Professor Rod Phillips gave a talk on wine and art at the Timken Museum of Art in San Diego on 14 August. Titled ‘Intoxicated by Art: Wine and Art in the Age of Temperance’, his talk focused on the representation of wine and wine-drinking between about 1830 and 1930. This was a period of heightened anxiety about alcohol in many countries, culminating in restrictive alcohol policies in many countries and Prohibition in Russia/USSR, the U.S., and elsewhere.

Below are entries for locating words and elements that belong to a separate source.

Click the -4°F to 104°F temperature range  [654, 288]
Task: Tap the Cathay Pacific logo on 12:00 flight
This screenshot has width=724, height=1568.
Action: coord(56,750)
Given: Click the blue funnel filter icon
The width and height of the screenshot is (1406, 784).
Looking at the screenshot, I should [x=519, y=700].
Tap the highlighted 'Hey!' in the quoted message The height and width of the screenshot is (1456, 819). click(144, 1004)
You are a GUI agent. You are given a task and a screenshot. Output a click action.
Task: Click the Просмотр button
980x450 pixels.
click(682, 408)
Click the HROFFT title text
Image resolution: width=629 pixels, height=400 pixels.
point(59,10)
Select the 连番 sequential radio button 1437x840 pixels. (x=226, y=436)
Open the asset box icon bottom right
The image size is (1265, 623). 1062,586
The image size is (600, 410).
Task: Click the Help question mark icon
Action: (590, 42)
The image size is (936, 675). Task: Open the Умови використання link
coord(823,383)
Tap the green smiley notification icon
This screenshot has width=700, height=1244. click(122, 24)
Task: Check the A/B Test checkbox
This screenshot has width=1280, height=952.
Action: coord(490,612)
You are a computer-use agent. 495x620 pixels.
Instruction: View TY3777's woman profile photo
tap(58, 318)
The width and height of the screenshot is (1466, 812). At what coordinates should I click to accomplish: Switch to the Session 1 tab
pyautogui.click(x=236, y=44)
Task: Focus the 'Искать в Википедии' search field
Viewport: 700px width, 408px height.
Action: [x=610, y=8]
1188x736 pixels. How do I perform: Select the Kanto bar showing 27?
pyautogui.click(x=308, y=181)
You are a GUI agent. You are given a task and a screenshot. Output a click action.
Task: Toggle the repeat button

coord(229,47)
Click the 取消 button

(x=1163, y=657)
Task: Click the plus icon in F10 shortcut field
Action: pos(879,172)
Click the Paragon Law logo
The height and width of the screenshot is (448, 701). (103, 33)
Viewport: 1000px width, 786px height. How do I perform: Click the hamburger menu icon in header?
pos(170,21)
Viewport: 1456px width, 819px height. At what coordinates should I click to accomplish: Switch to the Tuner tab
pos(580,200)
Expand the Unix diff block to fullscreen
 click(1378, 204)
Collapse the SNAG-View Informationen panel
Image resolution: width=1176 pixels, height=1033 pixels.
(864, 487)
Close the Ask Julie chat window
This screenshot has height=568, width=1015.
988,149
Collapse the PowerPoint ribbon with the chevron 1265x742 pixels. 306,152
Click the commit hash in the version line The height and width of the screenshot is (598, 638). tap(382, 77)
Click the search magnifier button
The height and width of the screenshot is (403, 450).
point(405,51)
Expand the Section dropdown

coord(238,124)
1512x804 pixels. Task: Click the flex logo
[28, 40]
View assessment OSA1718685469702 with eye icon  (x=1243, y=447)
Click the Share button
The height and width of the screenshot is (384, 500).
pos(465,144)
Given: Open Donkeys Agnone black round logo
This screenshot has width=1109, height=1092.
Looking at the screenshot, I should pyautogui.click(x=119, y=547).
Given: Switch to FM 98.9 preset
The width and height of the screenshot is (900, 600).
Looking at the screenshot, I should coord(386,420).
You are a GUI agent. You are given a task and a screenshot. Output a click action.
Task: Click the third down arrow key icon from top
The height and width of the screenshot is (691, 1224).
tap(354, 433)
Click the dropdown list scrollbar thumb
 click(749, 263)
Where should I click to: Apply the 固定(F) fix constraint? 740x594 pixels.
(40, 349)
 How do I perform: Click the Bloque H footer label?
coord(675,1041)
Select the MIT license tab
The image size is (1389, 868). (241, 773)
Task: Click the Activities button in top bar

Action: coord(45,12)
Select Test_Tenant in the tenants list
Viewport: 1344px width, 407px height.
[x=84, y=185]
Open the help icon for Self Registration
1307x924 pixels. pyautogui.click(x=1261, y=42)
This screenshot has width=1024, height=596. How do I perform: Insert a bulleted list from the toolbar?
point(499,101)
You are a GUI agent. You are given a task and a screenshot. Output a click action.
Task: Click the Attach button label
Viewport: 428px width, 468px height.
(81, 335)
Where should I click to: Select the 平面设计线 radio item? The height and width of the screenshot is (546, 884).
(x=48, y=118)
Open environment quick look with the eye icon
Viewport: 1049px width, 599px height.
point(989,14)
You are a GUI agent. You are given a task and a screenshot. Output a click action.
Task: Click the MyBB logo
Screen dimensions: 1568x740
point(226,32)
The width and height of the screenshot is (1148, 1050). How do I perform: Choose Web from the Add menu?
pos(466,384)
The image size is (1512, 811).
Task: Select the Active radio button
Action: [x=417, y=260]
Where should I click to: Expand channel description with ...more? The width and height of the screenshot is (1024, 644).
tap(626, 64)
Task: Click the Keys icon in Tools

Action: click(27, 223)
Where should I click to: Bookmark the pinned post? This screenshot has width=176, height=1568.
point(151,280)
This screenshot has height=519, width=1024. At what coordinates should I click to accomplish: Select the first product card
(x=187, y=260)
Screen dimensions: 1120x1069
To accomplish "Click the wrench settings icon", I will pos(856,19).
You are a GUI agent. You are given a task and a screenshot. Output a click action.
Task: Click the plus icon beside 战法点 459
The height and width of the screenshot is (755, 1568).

Although much of the art of this period showed wine neutrally or positively in still-life compositions and at festivities – as it had been shown for centuries – there was an unprecedented representation of alcohol in a negative light. Many paintings showed morose, solitary drinkers (drinking alone was thought problematic); many showed women drinking alone, drunk, or passed out, at a time when there was a male opposition to women’s drinking; some showed the social effects of excessive wine-drinking, such as the neglect of family and children; others portrayed men trying to resist wine.
The Timken Museum of Art is in the cultural complex of San Diego’s Balboa Park. It is a privately owned gallery, free to the public, with an impressive collections of Masters (including Rembrandt, Rubens, and Bruegel the Elder) and modern artists. In 2019, Rod gave a lecture there on wine in the art of the Masters, and he will return in 2023 to give another talk on wine and art.